4 - Criticism: While I unabashedly recommend that you rush out and purchase GURPS Cabal immediately, this is not Mr. Hite's finest achievement. It suffers from the flaw that many sourcebooks (and in particular, GURPS sourcebooks) suffer from, in that the reader receives the distinct impression that the book consists of many fine elements spliced together, but that none of them were developed to their greatest potential.
One imagines Mr. Hite, arrayed in bloodstained apron and leather gloves, furiously stitching mismatched limbs together, muttering under his sweat-soaked surgical mask, "Not enough time, not enough time!"
(But such are the conceits of the critic. Ultimately, the true motives and methods of the author vanish beneath the weight of fantasies of the reader, whose imagination creeps beyond the bounds of narrative into the backyard of the writer, where he is assuredly unwelcome, as J. D. Salinger will no doubt attest.)
The Cabal - the occult organization that is the ostensible focus of the book - is the prime example of this.
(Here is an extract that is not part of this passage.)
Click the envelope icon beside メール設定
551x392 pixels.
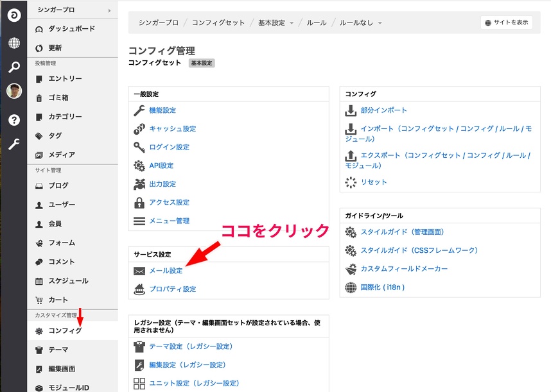tap(139, 271)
A loose confederation of supernaturals and sorcerers, the Cabal has used its stranglehold on a particular form of Hermetic lore - the astrological decans - to secure its position as secret masters of the occult world.
This odd collective is not bound together by any particular ideology or myth, but rather mutual fear. Fear of discovery and upset of the status quo. Now these are, dare I say it, human concerns, and easily understandable. But by the same token they seem too ephemeral to hold together a group of supernaturals for well over 3000 years.
To his credit, Mr. Hite does sketch out an interesting history, blending the stories of immortal fae, deathless sorcerers, mortal hunters and wizened scholars. But it still feels very much like World of Darkness Lite, with a GURPS mechanic on top. Perhaps that is the goal. It seems more likely that the hermetic magic that Mr. Hite envisions needed a hook, a story to hang itself on, and the Cabal was the most unobtrusive of hooks to do so.
But a hook that can be easily ignored is a hook that can be easily ignored. Nothing about the Cabal strikes me as unique enough to warrant running a campaign around it.
This is in sharp contrast to Mr. Hite's Nephilim material, where historical idiosyncrasy practically leaps out and rips at your vitals. It is true that some allowances and revisions were made to conform to the background of the Nephilim, but the French conceit, built on a biblical one-liner, was so outré as to nearly mesh with actual historical wackiness.
Even GURPS Voodoo has a much more developed background, with meaty thematic material (the conflict of magic systems as an allegory for the conflict between the Western and Third World).
The Cabal, in closing, seems like an excuse for a merry band of PCs to hang together. I have no objections to this per se, only that such an excuse not be so blatantly obvious.
This brings me to my second concern, one more inherent in GURPS than in the offices of the excellent Mr. Hite. In order to run such a Cabal campaign as described, a whole plethora of GURPS supplements is required: Magic, Grimoire, Compendium 1, and several GURPS books involving undead whose names escape me.
Historical Footnote: Many, many years ago, when I was but a wee lad, I made my first trip to a major convention in Houston, TX, where a certain Mr. Jackson was speaking about his new company, freshly liberated from Metagaming.
He described his vision for a roleplaying game that would cover all genres, and importantly, not require three large, expensive books to play.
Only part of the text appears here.